14 December 2009

Wrinkles and Folds


Today I noticed every line in my face, and every ounce of flab on my body. Maybe it's because I'm tired. Or maybe I am old and fat. It seemed that everyone--even the old profs at the department meeting--had smooth faces and lean bodies. What's happening to me?

Am I buying into society's expectations about women? If I'm wrinkly and flabby, I won't get a date, much less my book published, even if I have the mind of Virginia Woolf or Marie Curie, or the soul of Gloria Steinem or Dorothy Day. At least, that's how things seem.


Yes, every one of those lines around the corners of my lips looks like a crack in a weathered tenement building. And the swelling around my left side has subsided, but is still there--what, almost three weeks after my mishap. The doctor said that all I can give it is time, and that the baths I've been taking for other reasons are the best thing I can do for it.

But when a prof who's been at the college since the day it opened and another who's my mother's age and survived a stroke three years ago look younger than I do--or seem to--what does that say about me?

Someone once told someone--I forget who--that she "earned" every one of her wrinkles. Nice thought, but I wish I hadn't done so much to merit them. It's like when you go through a difficult experience--like, say, not knowing where your next meal is coming from-- and someone tells you it's building your character. Yeah, OK, I always want to tell such a person. But I'm not ready to have such depth yet. It would be nice to have what other people have, just for once.

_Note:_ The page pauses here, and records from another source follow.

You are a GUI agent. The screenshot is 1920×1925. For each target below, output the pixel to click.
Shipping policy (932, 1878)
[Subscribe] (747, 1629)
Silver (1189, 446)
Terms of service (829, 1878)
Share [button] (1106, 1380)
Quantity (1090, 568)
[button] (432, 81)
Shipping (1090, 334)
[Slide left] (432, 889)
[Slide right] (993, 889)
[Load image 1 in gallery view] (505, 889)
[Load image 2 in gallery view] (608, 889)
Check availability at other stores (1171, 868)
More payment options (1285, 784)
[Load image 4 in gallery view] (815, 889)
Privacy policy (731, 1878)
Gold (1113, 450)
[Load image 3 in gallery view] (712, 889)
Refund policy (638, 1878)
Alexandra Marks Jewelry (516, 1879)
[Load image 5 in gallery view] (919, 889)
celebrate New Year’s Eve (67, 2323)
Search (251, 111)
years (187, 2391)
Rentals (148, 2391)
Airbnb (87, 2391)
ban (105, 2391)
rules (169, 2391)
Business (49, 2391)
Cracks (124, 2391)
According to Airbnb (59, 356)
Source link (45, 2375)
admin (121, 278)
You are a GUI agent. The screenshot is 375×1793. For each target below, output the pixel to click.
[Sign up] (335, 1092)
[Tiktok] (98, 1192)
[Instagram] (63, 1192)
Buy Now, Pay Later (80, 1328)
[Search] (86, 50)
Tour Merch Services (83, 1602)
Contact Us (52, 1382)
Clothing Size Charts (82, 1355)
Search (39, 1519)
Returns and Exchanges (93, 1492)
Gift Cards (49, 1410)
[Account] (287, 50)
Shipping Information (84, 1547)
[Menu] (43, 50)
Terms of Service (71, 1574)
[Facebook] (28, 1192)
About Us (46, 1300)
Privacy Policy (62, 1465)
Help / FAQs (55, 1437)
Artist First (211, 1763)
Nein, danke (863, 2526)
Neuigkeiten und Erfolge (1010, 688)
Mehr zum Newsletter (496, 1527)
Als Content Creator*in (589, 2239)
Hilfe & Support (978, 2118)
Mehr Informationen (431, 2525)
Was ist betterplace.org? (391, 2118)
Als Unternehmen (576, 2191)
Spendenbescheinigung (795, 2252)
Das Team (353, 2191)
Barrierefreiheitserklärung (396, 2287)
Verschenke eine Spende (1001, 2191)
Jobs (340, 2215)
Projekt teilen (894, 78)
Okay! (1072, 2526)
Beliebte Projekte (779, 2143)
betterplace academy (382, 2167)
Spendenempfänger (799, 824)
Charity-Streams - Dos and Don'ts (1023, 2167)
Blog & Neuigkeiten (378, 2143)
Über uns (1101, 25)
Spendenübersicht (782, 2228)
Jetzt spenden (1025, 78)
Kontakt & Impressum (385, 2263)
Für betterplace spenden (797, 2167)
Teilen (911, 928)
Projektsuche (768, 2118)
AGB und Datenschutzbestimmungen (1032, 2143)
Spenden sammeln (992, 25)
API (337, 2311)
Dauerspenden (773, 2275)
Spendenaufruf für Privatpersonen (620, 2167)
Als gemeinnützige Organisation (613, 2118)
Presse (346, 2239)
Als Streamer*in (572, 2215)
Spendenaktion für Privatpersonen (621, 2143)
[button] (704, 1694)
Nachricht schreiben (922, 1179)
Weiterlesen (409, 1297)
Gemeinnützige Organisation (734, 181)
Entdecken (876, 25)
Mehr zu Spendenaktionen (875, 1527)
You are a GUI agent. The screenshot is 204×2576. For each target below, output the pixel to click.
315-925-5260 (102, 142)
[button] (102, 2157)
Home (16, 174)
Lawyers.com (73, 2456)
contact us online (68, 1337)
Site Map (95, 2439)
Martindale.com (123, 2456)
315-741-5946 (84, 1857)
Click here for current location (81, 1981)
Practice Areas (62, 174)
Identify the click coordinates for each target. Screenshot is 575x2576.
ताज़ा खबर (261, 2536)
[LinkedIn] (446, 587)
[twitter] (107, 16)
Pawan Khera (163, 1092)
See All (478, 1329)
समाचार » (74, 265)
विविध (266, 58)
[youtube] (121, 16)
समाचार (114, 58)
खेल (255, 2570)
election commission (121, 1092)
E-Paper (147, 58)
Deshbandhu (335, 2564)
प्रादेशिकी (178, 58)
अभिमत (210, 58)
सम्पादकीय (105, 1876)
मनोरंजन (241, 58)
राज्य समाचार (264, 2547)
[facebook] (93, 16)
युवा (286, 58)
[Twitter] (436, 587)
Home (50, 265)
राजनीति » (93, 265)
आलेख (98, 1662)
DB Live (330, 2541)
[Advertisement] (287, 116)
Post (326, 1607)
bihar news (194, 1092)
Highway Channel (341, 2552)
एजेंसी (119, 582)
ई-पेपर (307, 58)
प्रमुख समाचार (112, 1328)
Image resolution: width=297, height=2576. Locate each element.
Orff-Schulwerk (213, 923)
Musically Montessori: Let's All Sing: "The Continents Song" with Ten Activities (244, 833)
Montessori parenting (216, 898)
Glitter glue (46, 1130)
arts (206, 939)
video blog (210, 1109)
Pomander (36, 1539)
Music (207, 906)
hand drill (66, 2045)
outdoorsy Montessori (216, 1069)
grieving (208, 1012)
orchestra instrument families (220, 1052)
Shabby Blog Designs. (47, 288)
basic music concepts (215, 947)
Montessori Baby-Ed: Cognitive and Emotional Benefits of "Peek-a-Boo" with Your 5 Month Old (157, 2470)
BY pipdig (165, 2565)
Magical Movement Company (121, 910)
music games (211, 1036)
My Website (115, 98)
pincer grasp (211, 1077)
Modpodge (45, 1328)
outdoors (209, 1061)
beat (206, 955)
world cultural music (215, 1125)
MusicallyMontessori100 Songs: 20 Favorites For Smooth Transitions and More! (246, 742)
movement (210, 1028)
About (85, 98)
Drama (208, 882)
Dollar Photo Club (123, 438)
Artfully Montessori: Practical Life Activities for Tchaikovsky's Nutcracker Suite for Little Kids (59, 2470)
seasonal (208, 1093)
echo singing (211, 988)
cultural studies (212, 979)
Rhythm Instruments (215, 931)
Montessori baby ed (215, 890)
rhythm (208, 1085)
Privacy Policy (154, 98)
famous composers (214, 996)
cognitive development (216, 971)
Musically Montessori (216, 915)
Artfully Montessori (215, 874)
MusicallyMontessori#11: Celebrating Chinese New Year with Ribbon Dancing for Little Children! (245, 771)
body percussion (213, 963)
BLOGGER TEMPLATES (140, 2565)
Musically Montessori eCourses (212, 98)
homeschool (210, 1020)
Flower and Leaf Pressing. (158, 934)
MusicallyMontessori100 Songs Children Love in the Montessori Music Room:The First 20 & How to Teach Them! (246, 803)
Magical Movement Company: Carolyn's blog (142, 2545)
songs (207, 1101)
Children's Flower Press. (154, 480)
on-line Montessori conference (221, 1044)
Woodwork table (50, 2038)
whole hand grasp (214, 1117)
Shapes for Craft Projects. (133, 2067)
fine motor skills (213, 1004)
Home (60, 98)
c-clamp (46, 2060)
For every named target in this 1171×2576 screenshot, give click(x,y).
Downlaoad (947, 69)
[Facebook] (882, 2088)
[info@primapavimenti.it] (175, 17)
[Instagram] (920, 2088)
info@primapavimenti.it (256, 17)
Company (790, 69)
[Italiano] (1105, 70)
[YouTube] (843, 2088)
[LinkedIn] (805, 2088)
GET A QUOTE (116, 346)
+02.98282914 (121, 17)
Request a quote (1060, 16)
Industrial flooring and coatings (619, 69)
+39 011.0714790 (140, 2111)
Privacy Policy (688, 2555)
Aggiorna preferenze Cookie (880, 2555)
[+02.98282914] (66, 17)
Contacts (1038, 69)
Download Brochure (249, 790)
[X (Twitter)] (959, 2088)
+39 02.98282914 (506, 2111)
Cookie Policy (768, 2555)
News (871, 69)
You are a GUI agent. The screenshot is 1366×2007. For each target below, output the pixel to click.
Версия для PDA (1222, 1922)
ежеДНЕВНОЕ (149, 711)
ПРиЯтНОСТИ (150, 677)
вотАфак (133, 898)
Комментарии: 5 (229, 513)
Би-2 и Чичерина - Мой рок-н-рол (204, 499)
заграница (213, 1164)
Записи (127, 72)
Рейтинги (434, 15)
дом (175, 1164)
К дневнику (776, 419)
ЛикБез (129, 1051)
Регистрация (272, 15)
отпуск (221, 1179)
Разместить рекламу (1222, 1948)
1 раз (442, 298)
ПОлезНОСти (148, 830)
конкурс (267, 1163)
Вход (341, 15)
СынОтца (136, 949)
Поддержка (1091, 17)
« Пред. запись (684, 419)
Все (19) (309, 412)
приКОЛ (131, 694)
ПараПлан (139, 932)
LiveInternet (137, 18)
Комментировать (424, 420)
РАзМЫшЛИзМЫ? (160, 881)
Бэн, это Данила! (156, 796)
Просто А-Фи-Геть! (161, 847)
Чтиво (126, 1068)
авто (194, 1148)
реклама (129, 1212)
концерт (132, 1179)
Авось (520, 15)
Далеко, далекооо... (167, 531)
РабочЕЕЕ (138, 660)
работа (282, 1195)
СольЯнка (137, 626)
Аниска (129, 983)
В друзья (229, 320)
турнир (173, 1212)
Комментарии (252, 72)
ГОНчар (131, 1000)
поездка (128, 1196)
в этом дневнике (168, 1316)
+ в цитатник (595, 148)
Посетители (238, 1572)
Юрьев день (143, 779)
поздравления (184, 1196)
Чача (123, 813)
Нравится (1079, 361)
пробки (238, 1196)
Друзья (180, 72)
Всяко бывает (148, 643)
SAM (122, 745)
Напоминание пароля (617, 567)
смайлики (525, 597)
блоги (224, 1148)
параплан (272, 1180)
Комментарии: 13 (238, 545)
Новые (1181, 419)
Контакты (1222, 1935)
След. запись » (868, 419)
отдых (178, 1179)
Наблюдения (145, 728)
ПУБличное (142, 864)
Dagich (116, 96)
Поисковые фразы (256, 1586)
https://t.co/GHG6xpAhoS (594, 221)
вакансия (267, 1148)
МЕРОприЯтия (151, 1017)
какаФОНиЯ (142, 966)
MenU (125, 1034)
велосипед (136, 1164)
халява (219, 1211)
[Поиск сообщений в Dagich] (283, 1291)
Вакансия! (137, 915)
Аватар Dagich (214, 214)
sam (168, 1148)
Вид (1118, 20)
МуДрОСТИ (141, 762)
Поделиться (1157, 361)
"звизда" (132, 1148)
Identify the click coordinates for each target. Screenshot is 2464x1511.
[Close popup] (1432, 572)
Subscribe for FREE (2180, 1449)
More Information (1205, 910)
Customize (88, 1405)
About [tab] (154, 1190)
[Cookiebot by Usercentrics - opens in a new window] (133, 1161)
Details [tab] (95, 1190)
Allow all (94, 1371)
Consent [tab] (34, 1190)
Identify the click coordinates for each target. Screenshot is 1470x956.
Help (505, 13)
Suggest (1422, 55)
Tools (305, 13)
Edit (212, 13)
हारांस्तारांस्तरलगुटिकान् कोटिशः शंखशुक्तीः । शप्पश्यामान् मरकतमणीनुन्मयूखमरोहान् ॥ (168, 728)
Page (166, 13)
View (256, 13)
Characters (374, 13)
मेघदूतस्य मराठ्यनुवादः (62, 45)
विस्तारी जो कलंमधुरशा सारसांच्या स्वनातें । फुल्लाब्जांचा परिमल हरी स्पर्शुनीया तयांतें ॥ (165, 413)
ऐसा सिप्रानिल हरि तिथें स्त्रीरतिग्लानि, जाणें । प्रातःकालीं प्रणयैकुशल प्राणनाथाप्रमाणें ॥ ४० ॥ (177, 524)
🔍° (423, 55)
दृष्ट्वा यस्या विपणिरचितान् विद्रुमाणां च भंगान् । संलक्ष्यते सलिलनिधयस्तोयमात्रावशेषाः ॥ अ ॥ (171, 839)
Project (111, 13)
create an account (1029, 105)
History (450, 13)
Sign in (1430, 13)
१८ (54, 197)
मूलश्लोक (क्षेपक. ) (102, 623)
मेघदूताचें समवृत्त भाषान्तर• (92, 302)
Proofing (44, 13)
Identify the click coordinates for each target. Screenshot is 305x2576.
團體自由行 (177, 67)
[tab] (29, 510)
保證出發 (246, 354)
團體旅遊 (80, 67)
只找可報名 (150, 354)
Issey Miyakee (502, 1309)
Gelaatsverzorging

Like being, if not young, at least youthful. Or looking it. I mean, some of my best friends are old (or at least older) women. But I don't want all of my friends to be just like me! Well, maybe that isn't so bad, now that I've accepted that I'm turning into my mother--or that I already am like her, and have been like her for as long as I can remember, at least in some ways. That's not such a bad thing, really, when I consider who my mother is!

Then again...part of my healing is developing wrinkes...at least in that part of my body. It's funny, isn't it, that part of being a healthy woman means having wrinkles--or folds, anyway--in that at least that part of your body? Now there's something no man will ever understand!